Rev. Rodriguez has every right to say what he says here, as matters of both free speech and religious freedom. And the purpose of our initiative on this page is in fact to defend those rights and to assure that the rights of Evangelicals to their beliefs are equal to the rights of people of other religions and beliefs. That is precisely as our Constitution holds. However, he is arguing that those Christian beliefs are somehow being disadvantaged — “both de facto and de jure.” He then cites his evidence of “Sisters of the Poor …., etc.”
He seems to be making two mistakes that we see very often from the conservative Christian Evangelical movement:
- Re: his ‘de jure’ assertion: When the courts have held that Sisters of the Poor and Hobby Lobby were in the wrong, it was because they were imposing their religious views on others not because there was anti-Christian impetus. It is wrong for any group serving the public, or with employees who of course have the rights of citizens, to impose their views on them.
Re: ‘de facto’: If some businesses that serve the public have opted to use the term “Happy Holidays” during the Christmas (and Hanukkah, Festivus, Solstice, Mawlid) season, it is because they recognize that not all of their customers are Christian and they are respecting that diversity. It has nothing to do with any “War on Christmas,” and certainly not anything originating with the government or from the power of those of non-Christian beliefs over the government. Other groups who support this broader terminology are striving for inclusion. “Merry Christmas” is not experienced by everyone as inclusive. Pretty simple.So, Christians are in no way being disadvantaged, limited, or being discrimated against by law or otherwise. They ARE however being held to a status of equality with other beliefs. Since they are used to being in the majority and now hear more voices of secularists, Muslims, etc., in the public square than they used to, that might LOOK like an increasing disadvantage. They are no longer virtually the only voice. (The well-known concept of “relative deprivation” can partly refer to this.) Elevating others to equality can look like you are losing out.
- When the good Reverend refers to being limited in “advancing their Judeo-Christian value systems,” he seems to be basing that on a classic conflation that comes often from conservative Christian sources.
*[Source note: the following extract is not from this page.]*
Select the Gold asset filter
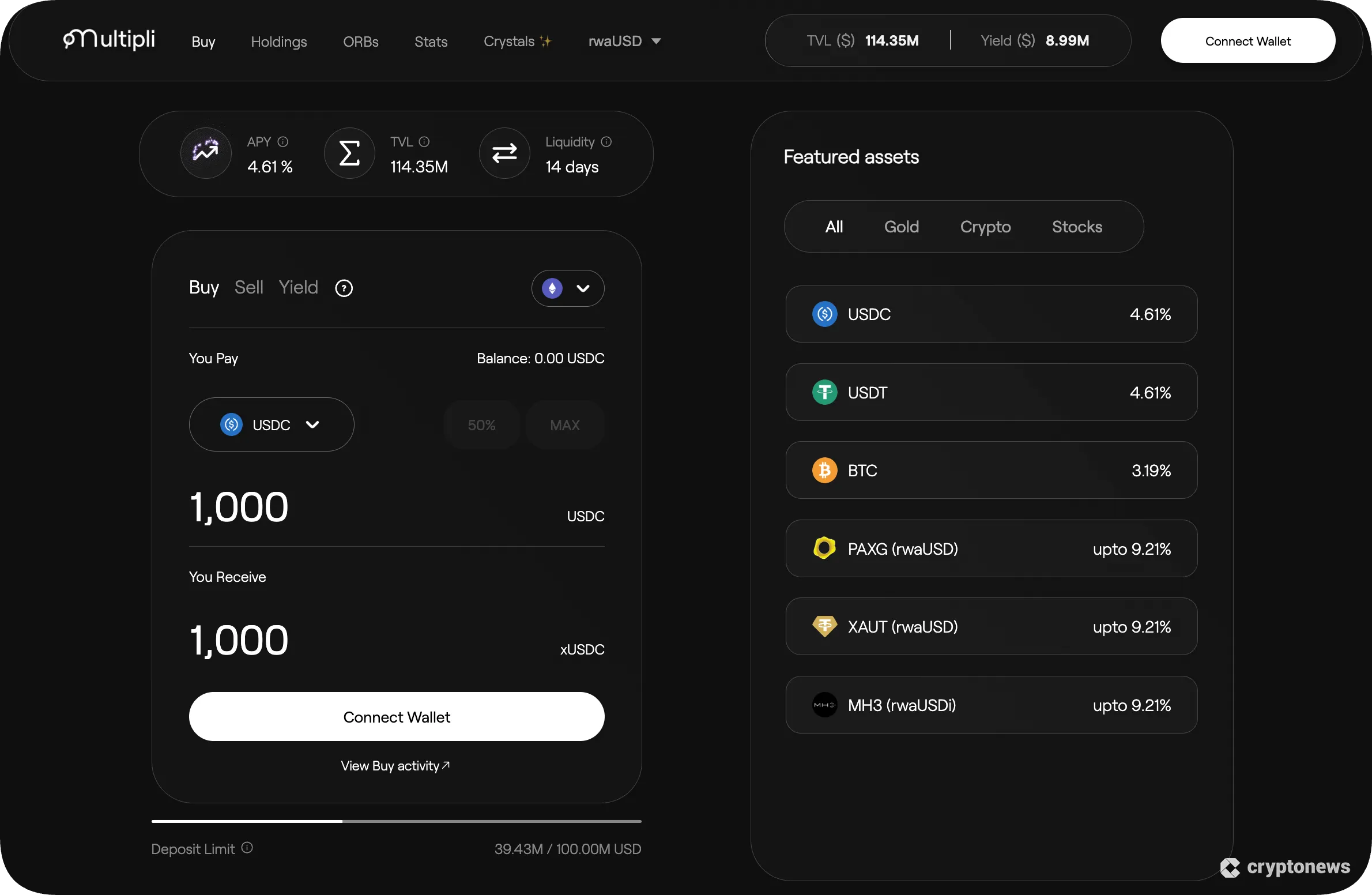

This conflation is reflected in their common assertion that “we are a Christian country.” Given the vagueness of what the word “country” can refer to, they are not entirely wrong. We are in truth a land where the majority is Christian — and in fact Protestant historically. But, they are wrong if they are try to slip over into saying that our nation-state was constituted as Christian, or “Judeo-Christian.” On that critical and central point, we are NOT a Christian country. It is interesting, however, how often conservative Christians will fall back on saying how often “God” is mentioned in our “founding documents,” a slippery generalization that lumps together a few documents where God is mentioned — none of which is the blueprint for the structure of governance, the Constitution.